## Set of tasks
1. Rewrite the stretch of the passage on testing priors from "We also defined" through "(Appendix Table 2).", putting "Bayesian calibration" wherever "Bayesian melding" appears.
2. List every numeric range the passage on testing priors gives for a probability.

## Source passage
■ ■ ■ ■ ■
We defined a prior distribution for the probability of being symptomatic among those tested, ranging from 0.6 to 1.0 under the assumption that the vast majority of individuals tested by mid-April in the U.S. were hospitalized and/or moderately to severely ill. We assumed that the probability of being symptomatic among untested individuals ranged from 0.002 to 0.149. In each state, we estimated the probability that untested individuals would have tested positive had they been tested. For those with moderate to severe symptoms, we assumed that the probability of testing positive was 80% to 99% the empirical proportion of tests that were positive in each state. For those who had mild or no symptoms, we assumed that the probability of testing positive was 0.2% to 32% the empirical proportion of tests that were positive in each state.
We also defined a prior for the probability of having minimal or no symptoms among those who tested positive; because five studies published estimates of this probability,2-6 we considered this prior to be more reliable than others. We thus used Bayesian melding to constrain the other prior distributions such that the probability of having minimal or no symptoms among those who tested positive ranged from 0.25 to 0.70, consistent with published studies.22 Priors were the same across states except for the probability of testing positive conditional on symptom status, which was a function of the empirical proportion of tests that were positive in each state (Appendix Table 2).
■ ■ ■ ■ ■
## Extracted material
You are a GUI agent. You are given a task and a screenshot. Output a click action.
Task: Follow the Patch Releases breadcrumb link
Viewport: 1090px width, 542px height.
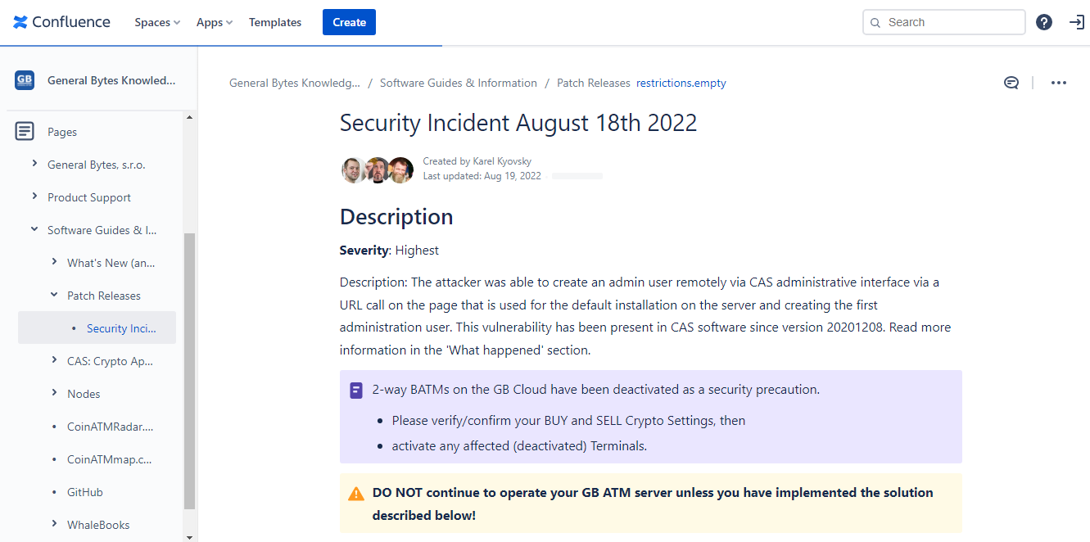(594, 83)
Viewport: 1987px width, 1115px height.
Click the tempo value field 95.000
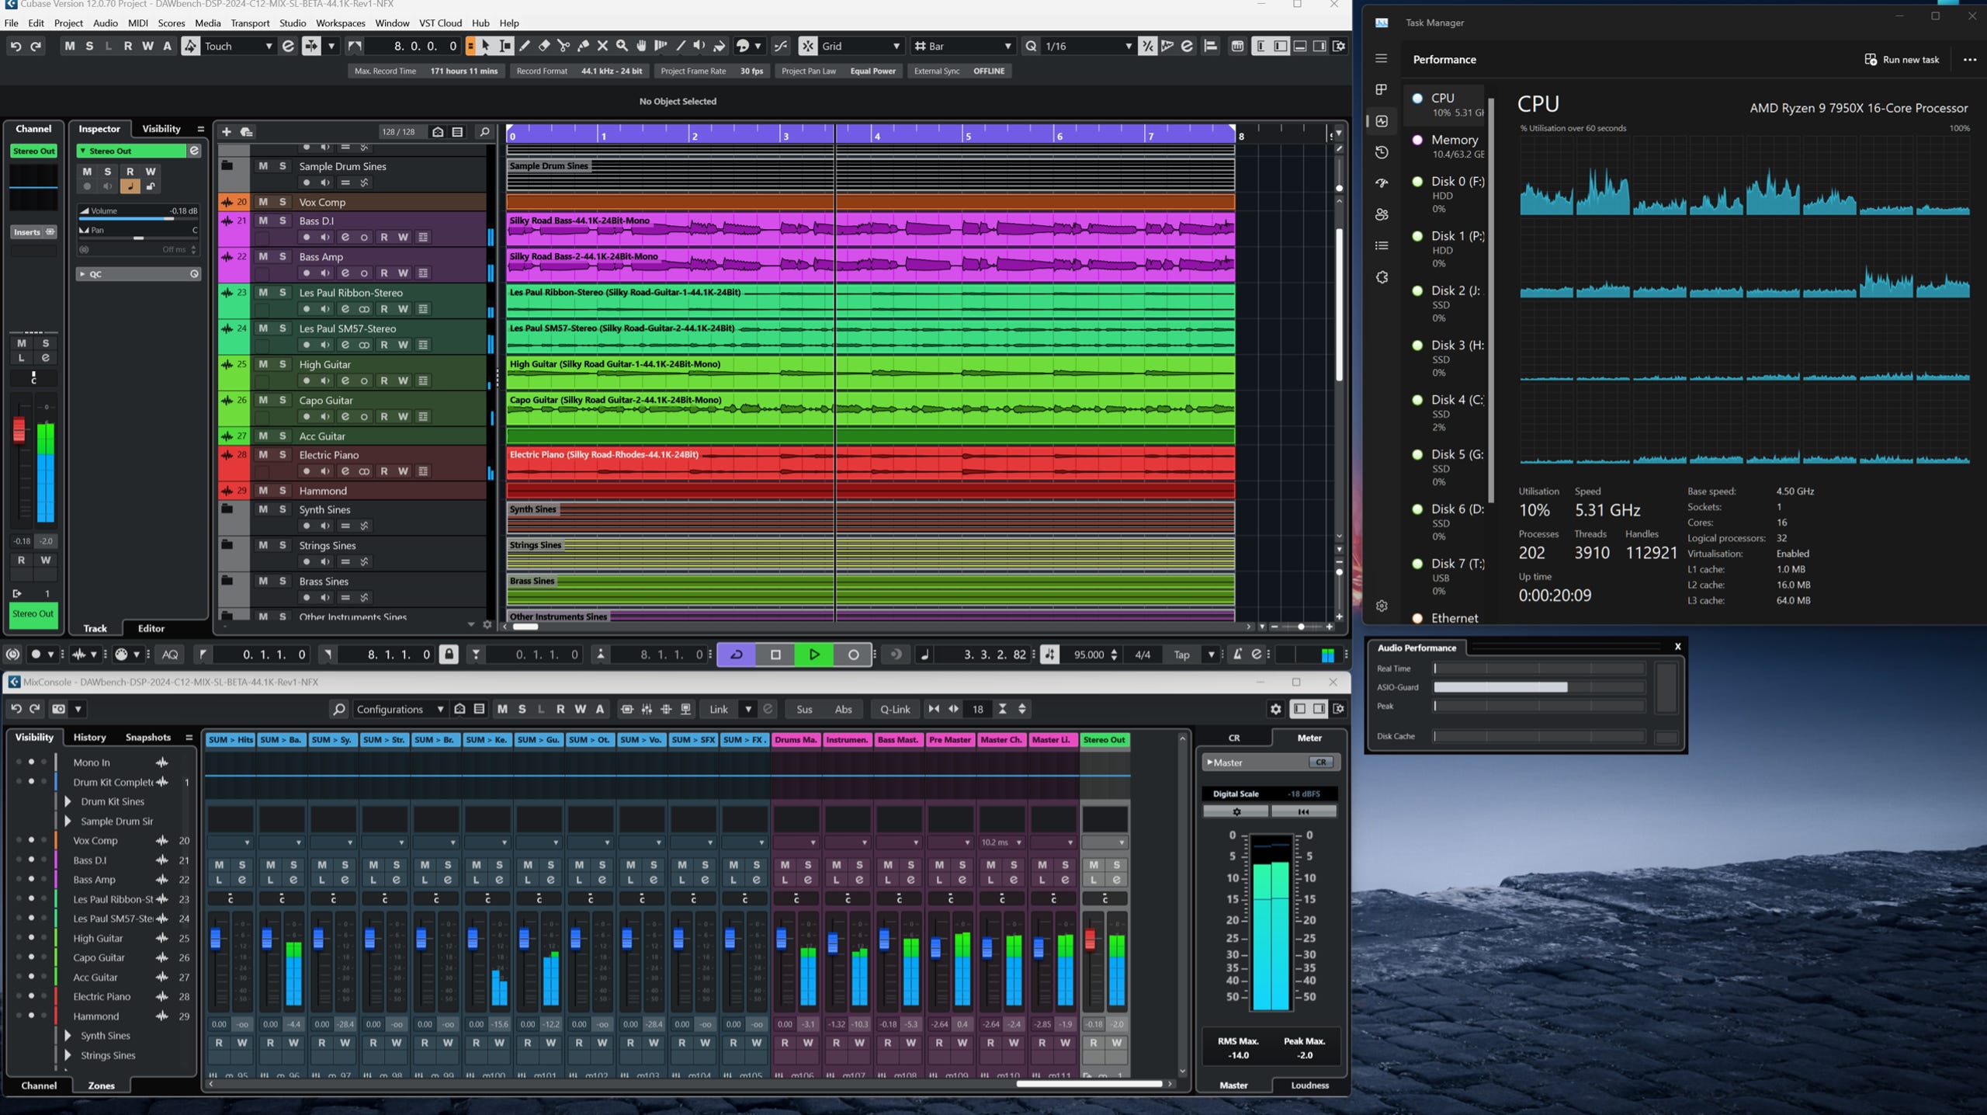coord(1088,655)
■ ■ ■ ■ ■
## Answer set
1.
We also defined a prior for the probability of having minimal or no symptoms among those who tested positive; because five studies published estimates of this probability,2-6 we considered this prior to be more reliable than others. We thus used Bayesian calibration to constrain the other prior distributions such that the probability of having minimal or no symptoms among those who tested positive ranged from 0.25 to 0.70, consistent with published studies.22 Priors were the same across states except for the probability of testing positive conditional on symptom status, which was a function of the empirical proportion of tests that were positive in each state (Appendix Table 2).

2.
- 0.6 to 1.0
- 0.002 to 0.149
- 80% to 99%
- 0.2% to 32%
- 0.25 to 0.70